Pour lutter contre ces mutilations, la majorité des pays concernés a élaboré depuis 1965 des législations avec une pénalisation, qui n’est pas toujours appliquée. Une diminution de ces pratiques est notée, mais elle est timide et varie de pays en pays.
L’infibulation est en baisse et l’excision diminue avec l’instruction des femmes: plus les mères ont un niveau d’instruction élevé, plus elles protègent leurs filles. Elles restent plus courantes en milieu rural.
Mais la pénalisation du phénomène a fait apparaître des «mutilations légères», comme en Mauritanie: une entaille dans le clitoris, sans ablation totale, pour le rendre insensible.
Pour contourner la loi, on procède à la méthode appelée mounas. On applique sur le clitoris une gomme végétale issue d’un arbre résineux. L’effet corrosif de la gomme atrophie le clitoris comme par une brûlure et le rend insensible.
En Mauritanie, la moitié des fillettes de moins de 14 ans sont excisées, de même que 67% des femmes de 15 à 49 ans!

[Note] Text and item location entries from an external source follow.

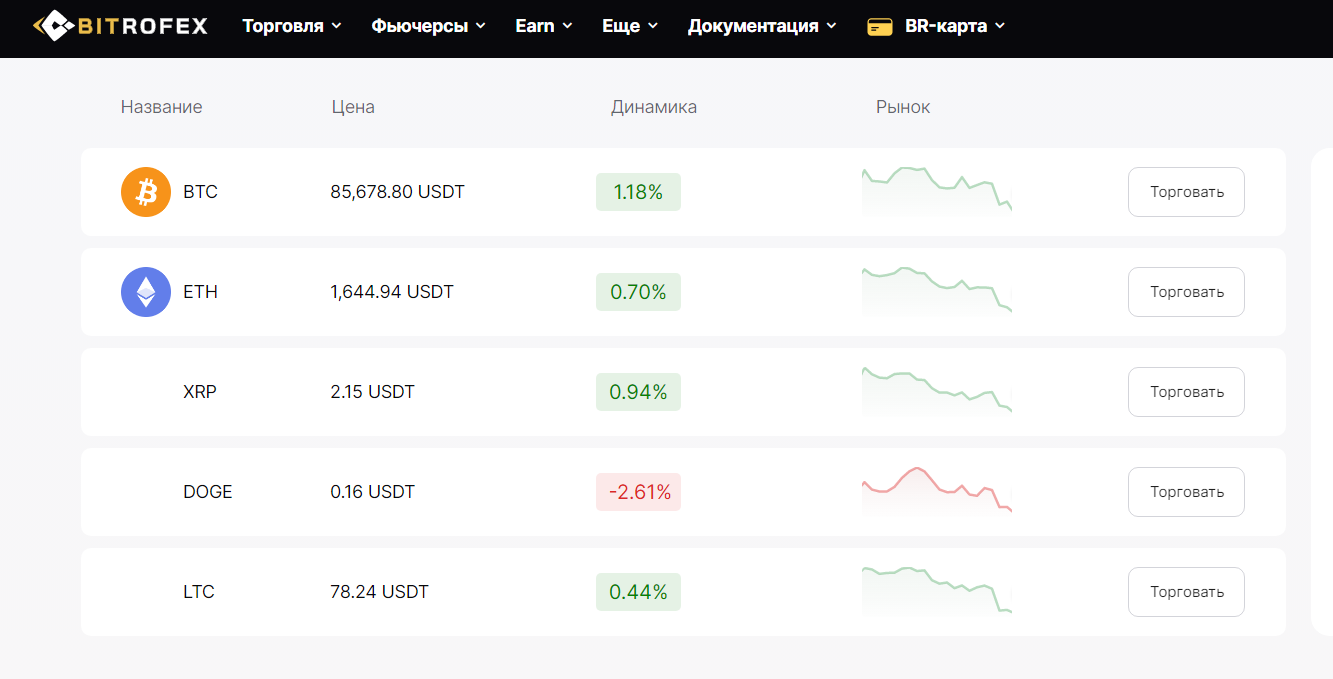
Task: Expand the BR-карта menu
Action: coord(955,27)
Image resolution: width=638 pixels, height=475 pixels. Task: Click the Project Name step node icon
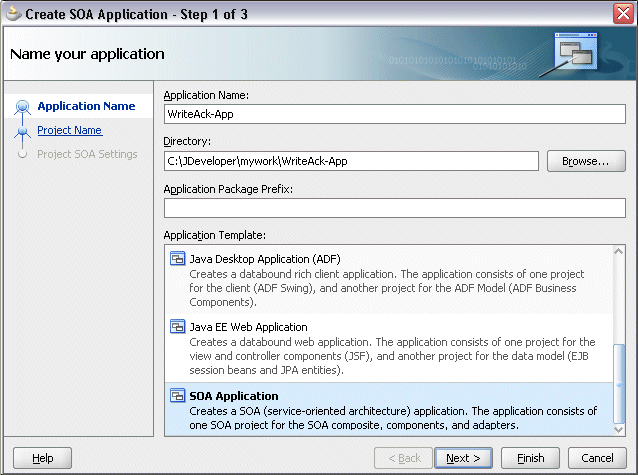pyautogui.click(x=22, y=131)
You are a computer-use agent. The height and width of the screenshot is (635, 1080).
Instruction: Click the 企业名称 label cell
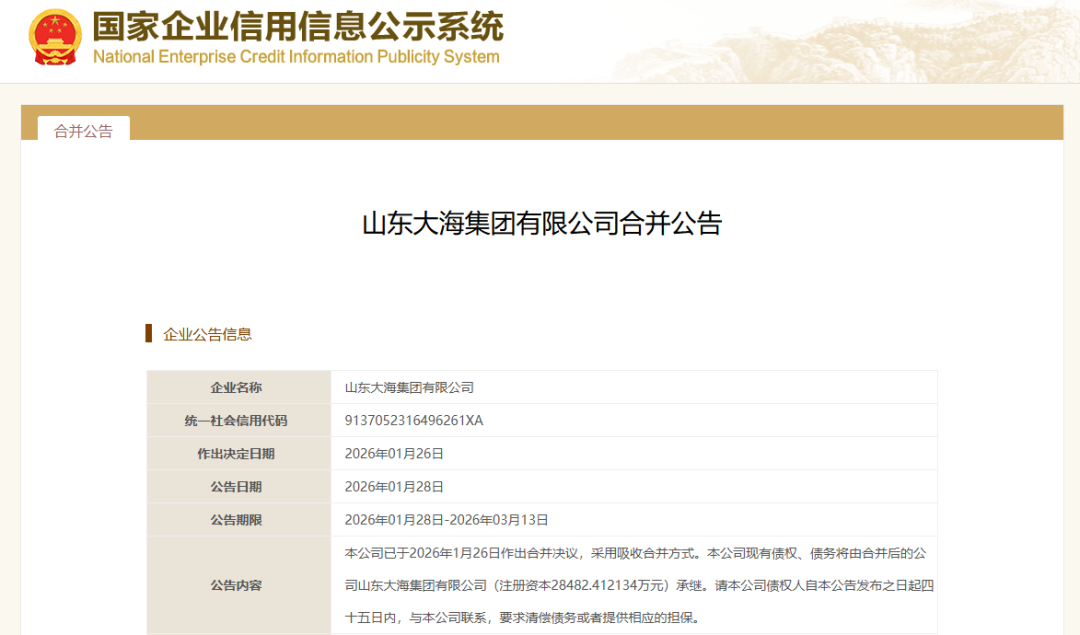[x=238, y=387]
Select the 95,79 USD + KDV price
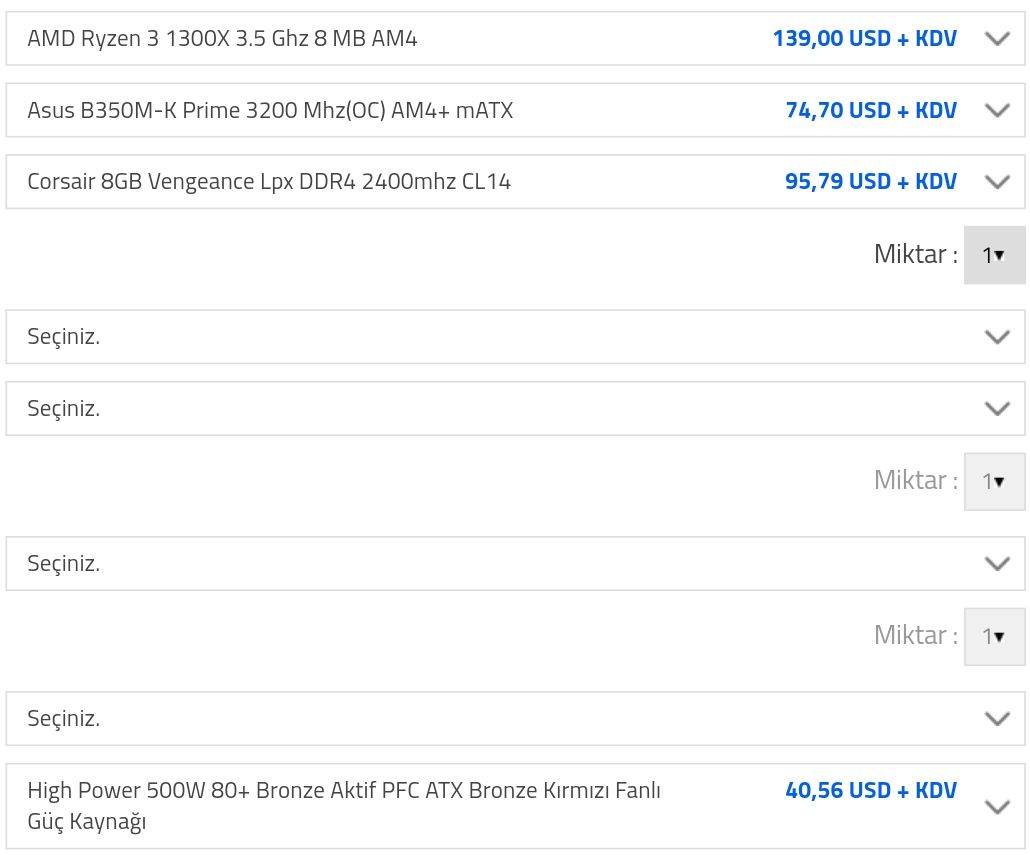This screenshot has height=855, width=1030. 870,182
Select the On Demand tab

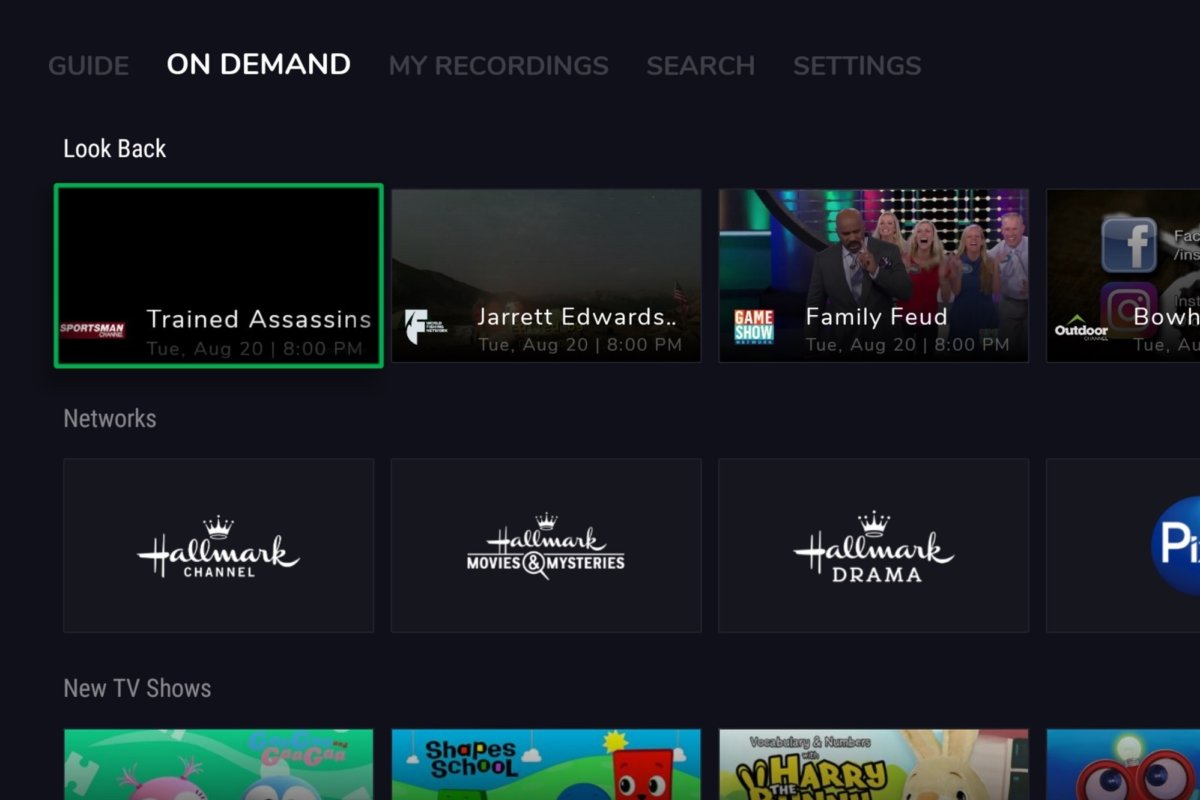(258, 65)

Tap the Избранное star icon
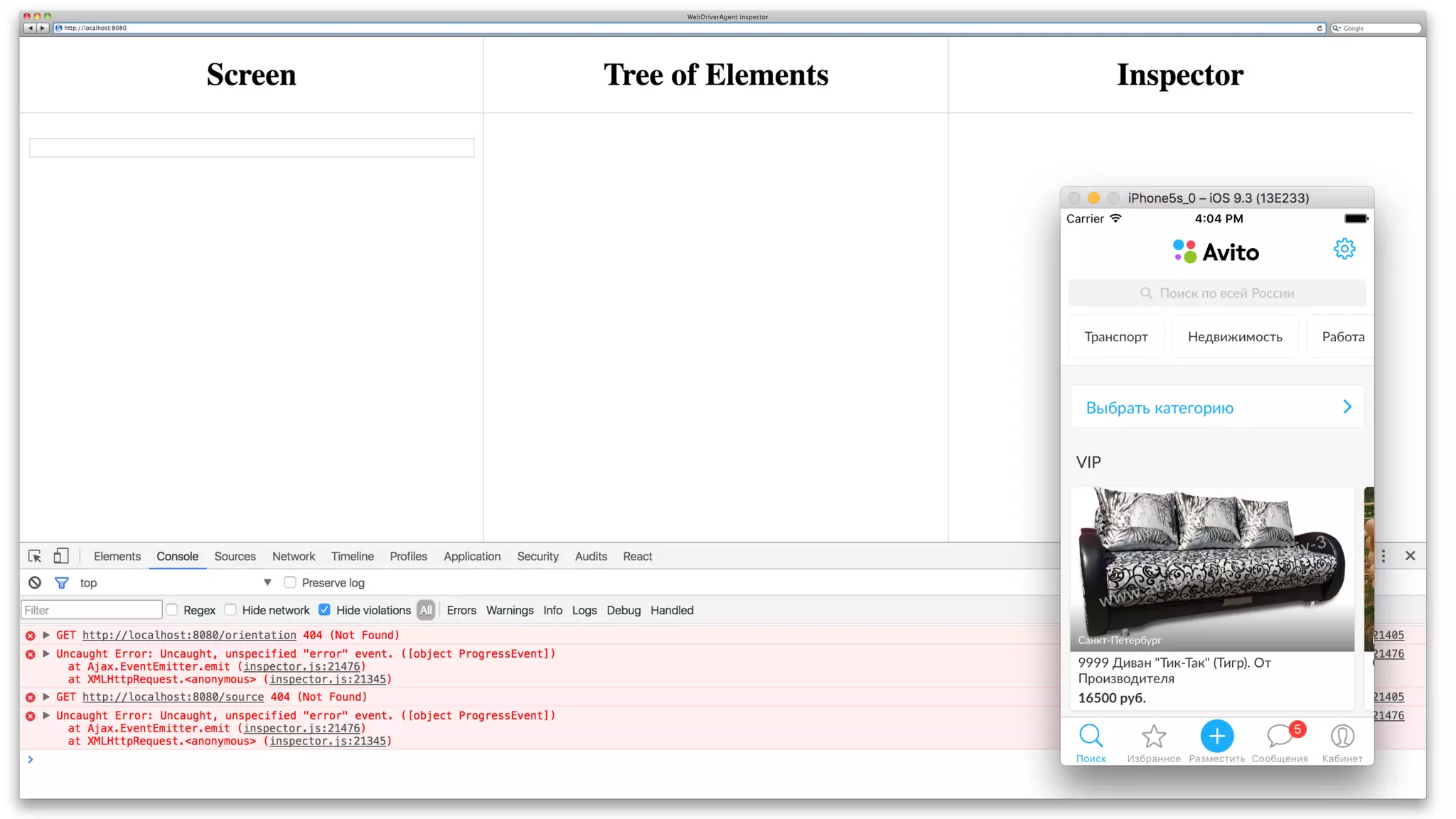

L’excision reste un problème universel puisqu’elle continue d’être pratiquée même par des populations immigrées dans les continents américain, australien et européen.
En France, les mutilations génitales sont punies de 10 ans d’emprisonnement et 150.000 euros d’amende, qu’elles soient effectuées en France ou dans les pays d’origine. Mais la pratique s’exerce secrètement. Parfois, ce sont les grands-parents, vivant en France ou ailleurs, qui volent la fillette pour la mutiler, même si les parents sont contre.
En France, chaque année, 124.000 filles sont excisées! Dans le monde, chaque minute, 4 filles sont excisées.
Le 6 février a été la Journée internationale contre les mutilations génitales féminines.
Plusieurs organismes internationaux militent pour l’élimination de ces mutilations. Les Nations unies fixent 2030 pour mettre fin à ces barbaries. Dans tous les pays concernés, des associations font des campagnes de sensibilisation.
Des médecins bénévoles reconstituent la partie du sexe coupée, pour redonner de la dignité à ces victimes, massacrées pour préserver la domination masculine.